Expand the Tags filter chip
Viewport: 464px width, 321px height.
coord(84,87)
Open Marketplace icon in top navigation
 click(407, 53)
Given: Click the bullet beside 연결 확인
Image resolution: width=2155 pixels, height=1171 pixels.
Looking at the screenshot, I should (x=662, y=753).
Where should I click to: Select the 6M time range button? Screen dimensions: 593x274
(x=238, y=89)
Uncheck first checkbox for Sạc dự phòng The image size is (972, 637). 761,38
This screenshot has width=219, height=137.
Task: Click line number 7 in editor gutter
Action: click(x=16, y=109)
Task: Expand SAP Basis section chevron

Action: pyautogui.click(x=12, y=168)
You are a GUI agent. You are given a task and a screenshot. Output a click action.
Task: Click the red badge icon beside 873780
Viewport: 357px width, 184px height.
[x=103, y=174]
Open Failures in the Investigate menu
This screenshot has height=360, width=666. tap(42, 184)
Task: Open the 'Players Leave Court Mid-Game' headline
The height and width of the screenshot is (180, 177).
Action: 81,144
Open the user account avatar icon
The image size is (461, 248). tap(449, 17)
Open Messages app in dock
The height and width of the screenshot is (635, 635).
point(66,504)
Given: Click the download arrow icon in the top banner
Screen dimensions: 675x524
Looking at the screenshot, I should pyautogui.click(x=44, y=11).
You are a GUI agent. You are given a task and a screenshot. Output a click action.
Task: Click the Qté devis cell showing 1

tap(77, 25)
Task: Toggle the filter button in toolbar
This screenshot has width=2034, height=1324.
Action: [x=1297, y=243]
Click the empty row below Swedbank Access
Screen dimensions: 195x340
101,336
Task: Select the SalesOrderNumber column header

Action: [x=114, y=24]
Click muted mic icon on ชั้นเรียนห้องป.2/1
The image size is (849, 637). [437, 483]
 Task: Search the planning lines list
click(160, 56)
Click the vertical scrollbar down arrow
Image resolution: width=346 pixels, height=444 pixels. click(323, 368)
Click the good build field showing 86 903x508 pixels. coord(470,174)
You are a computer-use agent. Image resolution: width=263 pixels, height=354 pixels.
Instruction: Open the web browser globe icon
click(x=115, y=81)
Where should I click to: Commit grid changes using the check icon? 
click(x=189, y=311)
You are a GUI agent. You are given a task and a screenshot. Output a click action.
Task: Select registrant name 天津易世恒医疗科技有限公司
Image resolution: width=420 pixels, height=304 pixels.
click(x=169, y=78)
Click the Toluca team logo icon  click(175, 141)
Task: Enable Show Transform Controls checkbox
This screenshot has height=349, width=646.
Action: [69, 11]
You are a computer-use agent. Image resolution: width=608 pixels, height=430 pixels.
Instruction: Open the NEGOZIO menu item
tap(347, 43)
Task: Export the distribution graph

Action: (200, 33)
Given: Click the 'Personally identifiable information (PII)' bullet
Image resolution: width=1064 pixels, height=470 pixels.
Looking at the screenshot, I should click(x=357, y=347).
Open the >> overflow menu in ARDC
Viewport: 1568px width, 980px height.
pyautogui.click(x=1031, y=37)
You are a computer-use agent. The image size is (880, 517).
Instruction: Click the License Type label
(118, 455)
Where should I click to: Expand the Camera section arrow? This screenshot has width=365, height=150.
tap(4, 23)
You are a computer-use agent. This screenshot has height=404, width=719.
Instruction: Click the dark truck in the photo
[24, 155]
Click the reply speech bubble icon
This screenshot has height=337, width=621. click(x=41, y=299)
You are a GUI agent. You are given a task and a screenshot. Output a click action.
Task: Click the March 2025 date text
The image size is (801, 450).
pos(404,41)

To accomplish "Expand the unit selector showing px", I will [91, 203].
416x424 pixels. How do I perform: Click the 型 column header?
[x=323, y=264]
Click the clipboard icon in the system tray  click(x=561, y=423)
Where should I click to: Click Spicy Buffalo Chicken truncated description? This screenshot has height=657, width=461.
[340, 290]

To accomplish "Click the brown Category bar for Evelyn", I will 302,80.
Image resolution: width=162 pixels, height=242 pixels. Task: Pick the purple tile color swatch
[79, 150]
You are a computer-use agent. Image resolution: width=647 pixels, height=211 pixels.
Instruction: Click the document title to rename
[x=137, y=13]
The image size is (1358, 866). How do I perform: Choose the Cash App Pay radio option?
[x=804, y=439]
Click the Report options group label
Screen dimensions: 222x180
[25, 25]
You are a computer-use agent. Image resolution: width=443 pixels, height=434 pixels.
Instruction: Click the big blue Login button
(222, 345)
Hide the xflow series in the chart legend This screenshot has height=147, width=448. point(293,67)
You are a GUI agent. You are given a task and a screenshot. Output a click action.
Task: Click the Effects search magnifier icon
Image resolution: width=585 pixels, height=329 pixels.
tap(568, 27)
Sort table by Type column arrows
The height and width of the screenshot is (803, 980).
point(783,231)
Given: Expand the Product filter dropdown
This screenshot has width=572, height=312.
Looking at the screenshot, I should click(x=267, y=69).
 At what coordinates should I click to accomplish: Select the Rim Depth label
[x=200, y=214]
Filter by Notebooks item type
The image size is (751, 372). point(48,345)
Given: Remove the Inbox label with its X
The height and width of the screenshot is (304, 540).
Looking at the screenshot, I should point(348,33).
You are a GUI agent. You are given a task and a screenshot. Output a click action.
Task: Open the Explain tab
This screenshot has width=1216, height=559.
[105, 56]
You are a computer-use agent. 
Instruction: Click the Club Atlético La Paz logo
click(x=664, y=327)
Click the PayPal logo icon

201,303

══════════

:: WHAT YOU ARE ASKED TO DO ::
Lay out every line of the data above as a numbered list, leaving out any blank lines.

:: PROBLEM SOLUTION ::
1. Expand the Tags filter chip
2. Viewport: 464px width, 321px height.
3. coord(84,87)
4. Open Marketplace icon in top navigation
5.  click(407, 53)
6. Given: Click the bullet beside 연결 확인
7. Image resolution: width=2155 pixels, height=1171 pixels.
8. Looking at the screenshot, I should (x=662, y=753).
9. Where should I click to: Select the 6M time range button? Screen dimensions: 593x274
10. (x=238, y=89)
11. Uncheck first checkbox for Sạc dự phòng The image size is (972, 637). 761,38
12. This screenshot has width=219, height=137.
13. Task: Click line number 7 in editor gutter
14. Action: click(x=16, y=109)
15. Task: Expand SAP Basis section chevron
16. Action: pyautogui.click(x=12, y=168)
17. You are a GUI agent. You are given a task and a screenshot. Output a click action.
18. Task: Click the red badge icon beside 873780
19. Viewport: 357px width, 184px height.
20. [x=103, y=174]
21. Open Failures in the Investigate menu
22. This screenshot has height=360, width=666. tap(42, 184)
23. Task: Open the 'Players Leave Court Mid-Game' headline
24. The height and width of the screenshot is (180, 177).
25. Action: 81,144
26. Open the user account avatar icon
27. The image size is (461, 248). tap(449, 17)
28. Open Messages app in dock
29. The height and width of the screenshot is (635, 635).
30. point(66,504)
31. Given: Click the download arrow icon in the top banner
32. Screen dimensions: 675x524
33. Looking at the screenshot, I should pyautogui.click(x=44, y=11).
34. You are a GUI agent. You are given a task and a screenshot. Output a click action.
35. Task: Click the Qté devis cell showing 1
36. tap(77, 25)
37. Task: Toggle the filter button in toolbar
38. This screenshot has width=2034, height=1324.
39. Action: [x=1297, y=243]
40. Click the empty row below Swedbank Access
41. Screen dimensions: 195x340
42. 101,336
43. Task: Select the SalesOrderNumber column header
44. Action: [x=114, y=24]
45. Click muted mic icon on ชั้นเรียนห้องป.2/1
46. The image size is (849, 637). [437, 483]
47.  Task: Search the planning lines list
48. click(160, 56)
49. Click the vertical scrollbar down arrow
50. Image resolution: width=346 pixels, height=444 pixels. click(323, 368)
51. Click the good build field showing 86 903x508 pixels. coord(470,174)
52. You are a computer-use agent. Image resolution: width=263 pixels, height=354 pixels.
53. Instruction: Open the web browser globe icon
54. click(x=115, y=81)
55. Where should I click to: Commit grid changes using the check icon? 
56. click(x=189, y=311)
57. You are a GUI agent. You are given a task and a screenshot. Output a click action.
58. Task: Select registrant name 天津易世恒医疗科技有限公司
59. Image resolution: width=420 pixels, height=304 pixels.
60. click(x=169, y=78)
61. Click the Toluca team logo icon  click(175, 141)
62. Task: Enable Show Transform Controls checkbox
63. This screenshot has height=349, width=646.
64. Action: [69, 11]
65. You are a computer-use agent. Image resolution: width=608 pixels, height=430 pixels.
66. Instruction: Open the NEGOZIO menu item
67. tap(347, 43)
68. Task: Export the distribution graph
69. Action: (200, 33)
70. Given: Click the 'Personally identifiable information (PII)' bullet
71. Image resolution: width=1064 pixels, height=470 pixels.
72. Looking at the screenshot, I should click(x=357, y=347).
73. Open the >> overflow menu in ARDC
74. Viewport: 1568px width, 980px height.
75. pyautogui.click(x=1031, y=37)
76. You are a computer-use agent. The image size is (880, 517).
77. Instruction: Click the License Type label
78. (118, 455)
79. Where should I click to: Expand the Camera section arrow? This screenshot has width=365, height=150.
80. tap(4, 23)
81. You are a computer-use agent. This screenshot has height=404, width=719.
82. Instruction: Click the dark truck in the photo
83. [24, 155]
84. Click the reply speech bubble icon
85. This screenshot has height=337, width=621. click(x=41, y=299)
86. You are a GUI agent. You are given a task and a screenshot. Output a click action.
87. Task: Click the March 2025 date text
88. The image size is (801, 450).
89. pos(404,41)
90. To accomplish "Expand the unit selector showing px", I will [91, 203].
91. 416x424 pixels. How do I perform: Click the 型 column header?
92. [x=323, y=264]
93. Click the clipboard icon in the system tray  click(x=561, y=423)
94. Where should I click to: Click Spicy Buffalo Chicken truncated description? This screenshot has height=657, width=461.
95. [340, 290]
96. To accomplish "Click the brown Category bar for Evelyn", I will 302,80.
97. Image resolution: width=162 pixels, height=242 pixels. Task: Pick the purple tile color swatch
98. [79, 150]
99. You are a computer-use agent. Image resolution: width=647 pixels, height=211 pixels.
100. Instruction: Click the document title to rename
101. [x=137, y=13]
102. The image size is (1358, 866). How do I perform: Choose the Cash App Pay radio option?
103. [x=804, y=439]
104. Click the Report options group label
105. Screen dimensions: 222x180
106. [25, 25]
107. You are a computer-use agent. Image resolution: width=443 pixels, height=434 pixels.
108. Instruction: Click the big blue Login button
109. (222, 345)
110. Hide the xflow series in the chart legend This screenshot has height=147, width=448. point(293,67)
111. You are a GUI agent. You are given a task and a screenshot. Output a click action.
112. Task: Click the Effects search magnifier icon
113. Image resolution: width=585 pixels, height=329 pixels.
114. tap(568, 27)
115. Sort table by Type column arrows
116. The height and width of the screenshot is (803, 980).
117. point(783,231)
118. Given: Expand the Product filter dropdown
119. This screenshot has width=572, height=312.
120. Looking at the screenshot, I should click(x=267, y=69).
121.  At what coordinates should I click to accomplish: Select the Rim Depth label
122. [x=200, y=214]
123. Filter by Notebooks item type
124. The image size is (751, 372). point(48,345)
125. Given: Remove the Inbox label with its X
126. The height and width of the screenshot is (304, 540).
127. Looking at the screenshot, I should point(348,33).
128. You are a GUI agent. You are given a task and a screenshot. Output a click action.
129. Task: Open the Explain tab
130. This screenshot has width=1216, height=559.
131. [105, 56]
132. You are a computer-use agent. 
133. Instruction: Click the Club Atlético La Paz logo
134. click(x=664, y=327)
135. Click the PayPal logo icon
136. 201,303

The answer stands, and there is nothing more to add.